TASK DESCRIPTION:
Reproduce every line of the records below, requests included, but scale each coordinate in the answers by 0.85 and round to the nearest whole number, with halves rounded up. Leave out the pictures.

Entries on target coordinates
>>>
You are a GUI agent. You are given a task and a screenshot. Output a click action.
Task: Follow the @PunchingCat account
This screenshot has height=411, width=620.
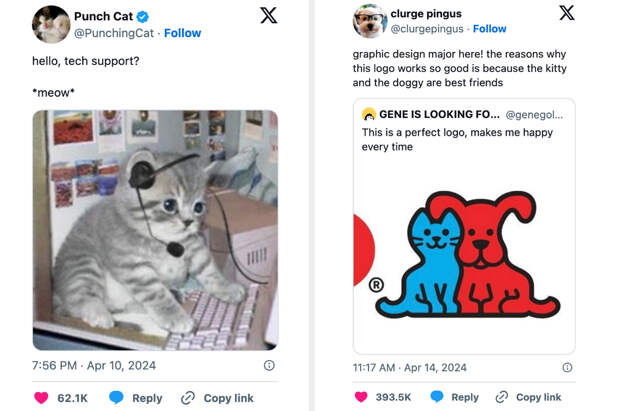(182, 33)
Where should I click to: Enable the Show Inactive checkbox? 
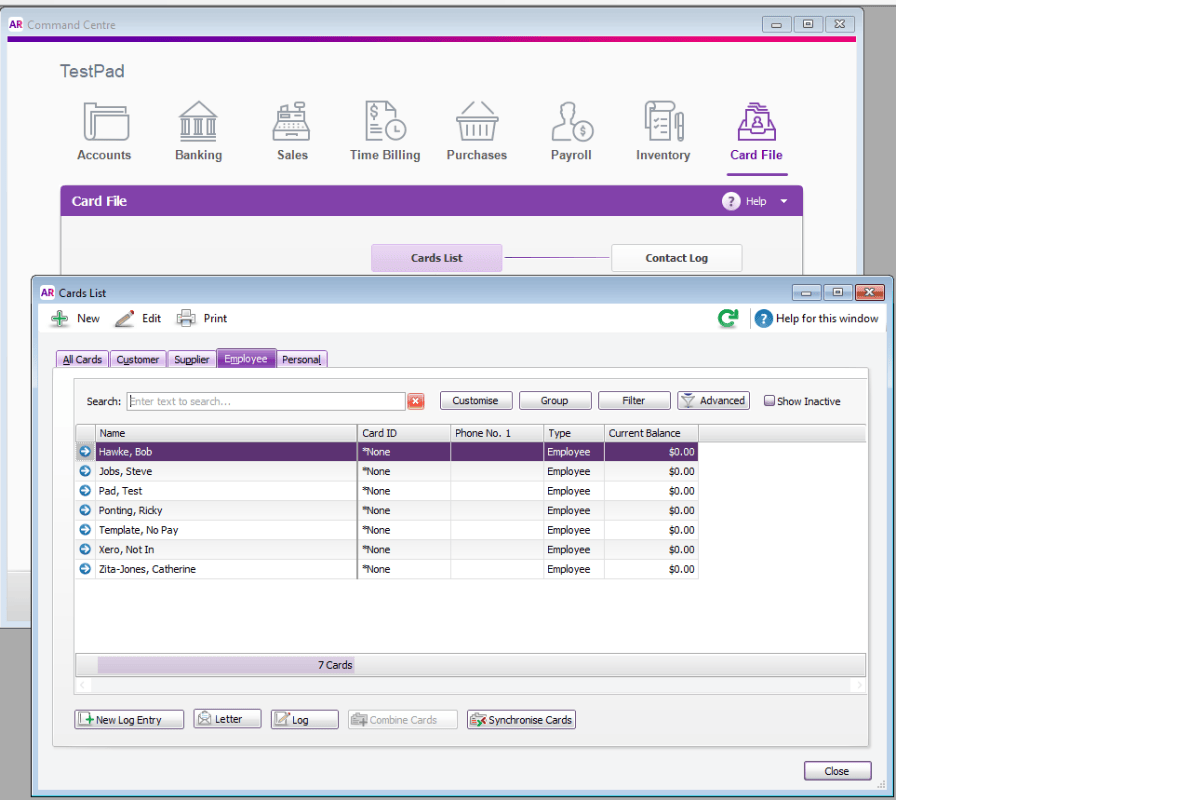[x=771, y=400]
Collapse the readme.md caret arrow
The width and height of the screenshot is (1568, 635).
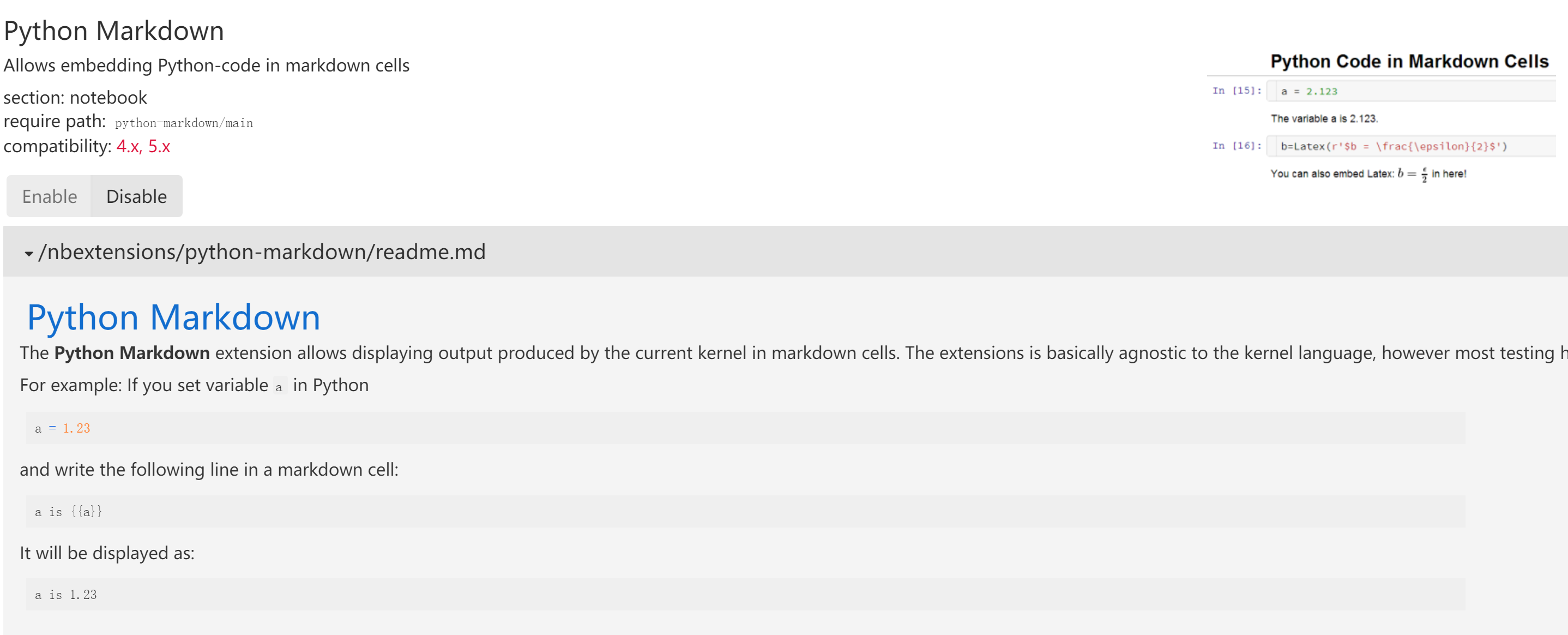coord(28,253)
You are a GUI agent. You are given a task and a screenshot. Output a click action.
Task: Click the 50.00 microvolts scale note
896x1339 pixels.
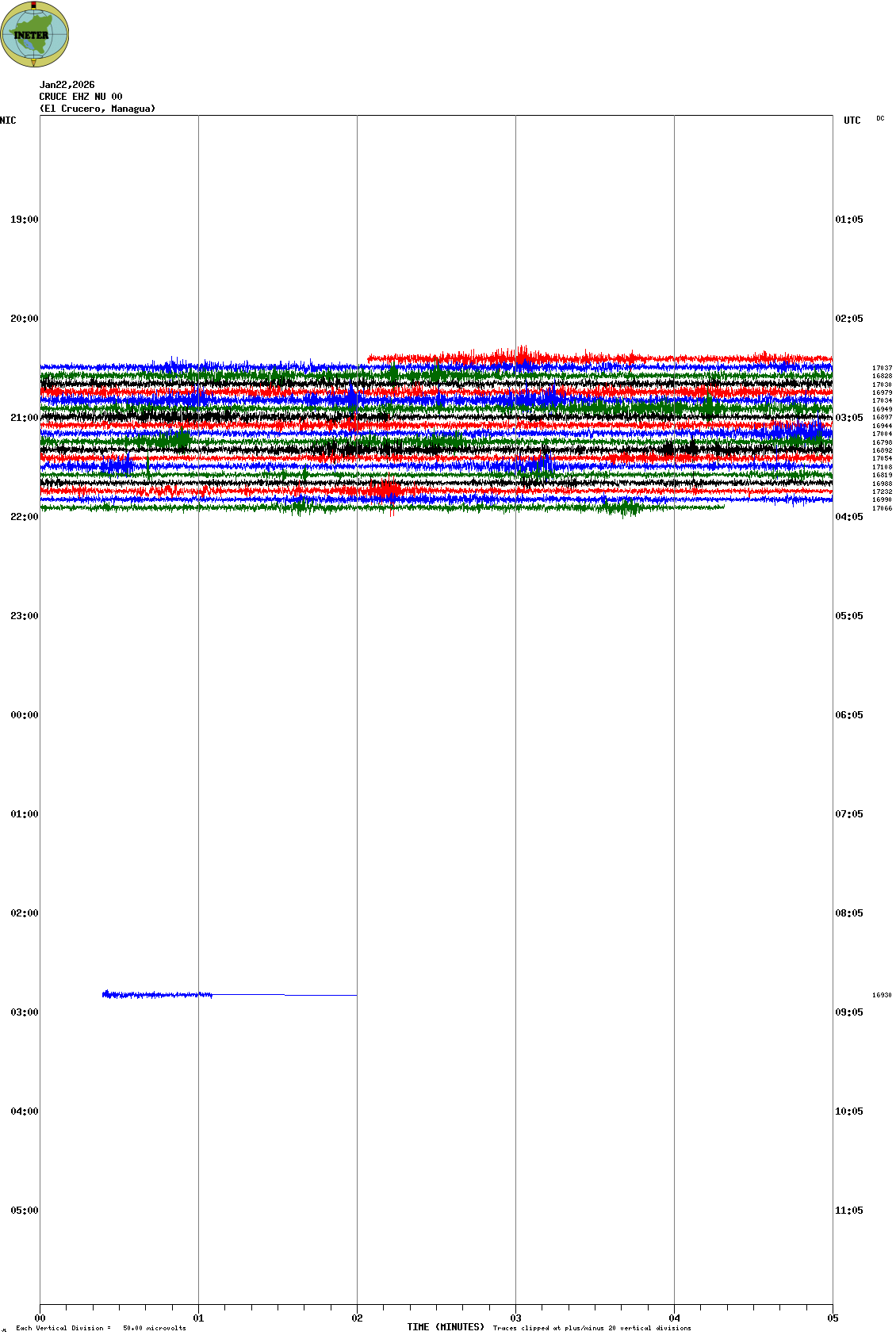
<<<
OUTPUT FOR THIS EXERCISE:
You are a GUI agent. You are given a task and a screenshot. Output a click action.
Task: Follow the @PunchingCat account
This screenshot has height=411, width=620.
(155, 28)
Where should I click to: Enable the Show Inactive checkbox? 
[x=655, y=340]
Collapse the readme.md caret arrow
The width and height of the screenshot is (1568, 635).
coord(24,215)
You are a GUI agent. You are given a task and a screenshot. Output a click action.
Task: Click the 50.00 microvolts scale note
896x1339 pixels.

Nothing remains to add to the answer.